— WORK INSTRUCTIONS —
All lines up to and including the one that contains "Task: Switch to the right sticker tab icon" are to be transcribed exactly, starting from the first line of the records.

Pixel coordinate grounding data
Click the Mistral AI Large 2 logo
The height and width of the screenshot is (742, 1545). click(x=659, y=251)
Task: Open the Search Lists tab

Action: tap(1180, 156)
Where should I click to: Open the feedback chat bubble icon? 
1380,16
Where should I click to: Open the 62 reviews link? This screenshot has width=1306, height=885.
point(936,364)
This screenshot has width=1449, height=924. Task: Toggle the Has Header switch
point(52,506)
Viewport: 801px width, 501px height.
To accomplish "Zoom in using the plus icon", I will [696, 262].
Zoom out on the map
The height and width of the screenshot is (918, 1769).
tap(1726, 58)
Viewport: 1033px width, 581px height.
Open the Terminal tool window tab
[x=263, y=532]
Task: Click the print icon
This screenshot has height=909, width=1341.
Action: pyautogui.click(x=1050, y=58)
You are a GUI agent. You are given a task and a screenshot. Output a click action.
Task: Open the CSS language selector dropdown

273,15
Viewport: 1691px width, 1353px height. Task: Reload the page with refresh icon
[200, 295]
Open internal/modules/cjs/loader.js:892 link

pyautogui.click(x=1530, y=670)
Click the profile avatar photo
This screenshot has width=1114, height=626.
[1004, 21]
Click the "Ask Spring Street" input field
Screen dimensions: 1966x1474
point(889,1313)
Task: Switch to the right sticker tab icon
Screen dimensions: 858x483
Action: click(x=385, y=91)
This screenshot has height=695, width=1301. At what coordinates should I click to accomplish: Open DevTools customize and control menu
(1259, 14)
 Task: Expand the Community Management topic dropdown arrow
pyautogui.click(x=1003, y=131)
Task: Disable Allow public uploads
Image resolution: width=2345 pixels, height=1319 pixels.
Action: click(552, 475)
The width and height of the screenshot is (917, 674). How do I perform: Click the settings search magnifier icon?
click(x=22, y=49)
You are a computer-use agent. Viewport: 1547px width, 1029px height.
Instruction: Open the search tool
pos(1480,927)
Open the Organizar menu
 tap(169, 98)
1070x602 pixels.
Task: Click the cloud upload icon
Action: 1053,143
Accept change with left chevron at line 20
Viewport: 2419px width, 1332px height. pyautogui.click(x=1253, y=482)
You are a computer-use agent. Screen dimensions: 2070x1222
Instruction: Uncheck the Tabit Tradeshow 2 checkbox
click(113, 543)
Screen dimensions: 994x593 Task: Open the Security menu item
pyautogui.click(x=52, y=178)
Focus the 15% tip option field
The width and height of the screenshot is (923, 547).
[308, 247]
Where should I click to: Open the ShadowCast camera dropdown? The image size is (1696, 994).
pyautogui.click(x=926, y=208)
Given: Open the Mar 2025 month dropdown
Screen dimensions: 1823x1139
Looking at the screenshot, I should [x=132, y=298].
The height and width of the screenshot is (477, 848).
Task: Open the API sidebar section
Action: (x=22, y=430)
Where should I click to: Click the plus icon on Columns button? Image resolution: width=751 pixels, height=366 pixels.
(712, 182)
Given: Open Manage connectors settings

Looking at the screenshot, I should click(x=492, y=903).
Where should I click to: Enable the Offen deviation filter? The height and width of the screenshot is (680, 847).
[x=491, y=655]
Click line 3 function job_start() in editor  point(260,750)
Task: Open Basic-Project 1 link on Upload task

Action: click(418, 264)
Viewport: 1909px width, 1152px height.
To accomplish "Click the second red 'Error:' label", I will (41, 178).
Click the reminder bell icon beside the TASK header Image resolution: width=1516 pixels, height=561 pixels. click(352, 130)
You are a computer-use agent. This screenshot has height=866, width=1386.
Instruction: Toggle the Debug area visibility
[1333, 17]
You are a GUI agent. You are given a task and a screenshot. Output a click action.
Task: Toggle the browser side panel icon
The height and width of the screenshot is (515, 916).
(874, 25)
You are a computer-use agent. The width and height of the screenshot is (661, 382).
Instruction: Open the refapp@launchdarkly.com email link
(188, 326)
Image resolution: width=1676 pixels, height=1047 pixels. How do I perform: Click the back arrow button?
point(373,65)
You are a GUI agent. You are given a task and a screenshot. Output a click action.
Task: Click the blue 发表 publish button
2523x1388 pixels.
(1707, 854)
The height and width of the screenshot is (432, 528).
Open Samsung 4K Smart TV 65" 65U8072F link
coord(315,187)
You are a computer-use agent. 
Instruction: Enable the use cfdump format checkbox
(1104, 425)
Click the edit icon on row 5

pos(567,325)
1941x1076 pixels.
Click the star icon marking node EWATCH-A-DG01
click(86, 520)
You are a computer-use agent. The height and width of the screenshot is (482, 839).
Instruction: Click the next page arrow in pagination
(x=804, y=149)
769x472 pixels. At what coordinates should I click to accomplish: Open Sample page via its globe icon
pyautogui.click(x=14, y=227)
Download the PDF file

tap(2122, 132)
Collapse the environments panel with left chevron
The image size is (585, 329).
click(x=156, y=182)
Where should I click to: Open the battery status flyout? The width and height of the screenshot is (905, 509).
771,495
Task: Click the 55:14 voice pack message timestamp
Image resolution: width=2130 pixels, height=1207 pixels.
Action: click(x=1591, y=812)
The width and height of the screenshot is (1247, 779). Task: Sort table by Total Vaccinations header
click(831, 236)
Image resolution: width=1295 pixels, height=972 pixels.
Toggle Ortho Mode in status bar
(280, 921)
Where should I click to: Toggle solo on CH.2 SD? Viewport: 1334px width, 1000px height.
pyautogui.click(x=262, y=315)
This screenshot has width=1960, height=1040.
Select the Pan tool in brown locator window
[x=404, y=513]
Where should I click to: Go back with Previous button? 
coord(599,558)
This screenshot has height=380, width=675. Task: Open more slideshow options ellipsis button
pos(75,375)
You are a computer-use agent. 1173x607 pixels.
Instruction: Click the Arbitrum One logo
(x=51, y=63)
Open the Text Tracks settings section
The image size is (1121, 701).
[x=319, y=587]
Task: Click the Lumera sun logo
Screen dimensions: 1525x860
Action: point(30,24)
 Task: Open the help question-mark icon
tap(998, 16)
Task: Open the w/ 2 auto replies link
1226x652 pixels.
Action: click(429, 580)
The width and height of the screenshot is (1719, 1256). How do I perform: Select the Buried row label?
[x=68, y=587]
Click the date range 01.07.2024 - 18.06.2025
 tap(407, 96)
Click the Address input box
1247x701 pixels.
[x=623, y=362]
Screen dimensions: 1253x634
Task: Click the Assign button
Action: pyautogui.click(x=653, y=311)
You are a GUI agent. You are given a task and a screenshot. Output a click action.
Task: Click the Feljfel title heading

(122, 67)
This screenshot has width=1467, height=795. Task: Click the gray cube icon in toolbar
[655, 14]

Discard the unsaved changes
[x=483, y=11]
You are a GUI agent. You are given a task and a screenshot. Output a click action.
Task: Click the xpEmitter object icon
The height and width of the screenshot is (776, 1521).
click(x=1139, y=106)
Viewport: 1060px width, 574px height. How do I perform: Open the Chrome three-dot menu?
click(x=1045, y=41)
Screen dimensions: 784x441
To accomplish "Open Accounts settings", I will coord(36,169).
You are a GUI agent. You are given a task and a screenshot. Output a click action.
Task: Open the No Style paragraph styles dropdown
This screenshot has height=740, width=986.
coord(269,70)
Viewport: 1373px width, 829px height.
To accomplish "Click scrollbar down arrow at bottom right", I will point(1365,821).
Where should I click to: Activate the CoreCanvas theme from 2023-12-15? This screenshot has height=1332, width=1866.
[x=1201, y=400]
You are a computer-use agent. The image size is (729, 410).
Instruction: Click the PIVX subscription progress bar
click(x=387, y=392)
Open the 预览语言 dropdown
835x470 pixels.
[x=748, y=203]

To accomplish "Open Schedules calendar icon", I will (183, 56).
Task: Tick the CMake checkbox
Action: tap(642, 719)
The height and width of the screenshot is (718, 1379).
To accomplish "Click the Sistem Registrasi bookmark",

— ANSWER TO THE PROBLEM —
Click the Mistral AI Large 2 logo
The height and width of the screenshot is (742, 1545). click(x=659, y=251)
Task: Open the Search Lists tab

Action: tap(1180, 156)
Where should I click to: Open the feedback chat bubble icon? 
1380,16
Where should I click to: Open the 62 reviews link? This screenshot has width=1306, height=885.
point(936,364)
This screenshot has width=1449, height=924. Task: Toggle the Has Header switch
point(52,506)
Viewport: 801px width, 501px height.
To accomplish "Zoom in using the plus icon", I will [696, 262].
Zoom out on the map
The height and width of the screenshot is (918, 1769).
tap(1726, 58)
Viewport: 1033px width, 581px height.
Open the Terminal tool window tab
[x=263, y=532]
Task: Click the print icon
This screenshot has height=909, width=1341.
Action: pyautogui.click(x=1050, y=58)
You are a GUI agent. You are given a task and a screenshot. Output a click action.
Task: Open the CSS language selector dropdown

273,15
Viewport: 1691px width, 1353px height. Task: Reload the page with refresh icon
[200, 295]
Open internal/modules/cjs/loader.js:892 link

pyautogui.click(x=1530, y=670)
Click the profile avatar photo
This screenshot has width=1114, height=626.
[1004, 21]
Click the "Ask Spring Street" input field
Screen dimensions: 1966x1474
point(889,1313)
Task: Switch to the right sticker tab icon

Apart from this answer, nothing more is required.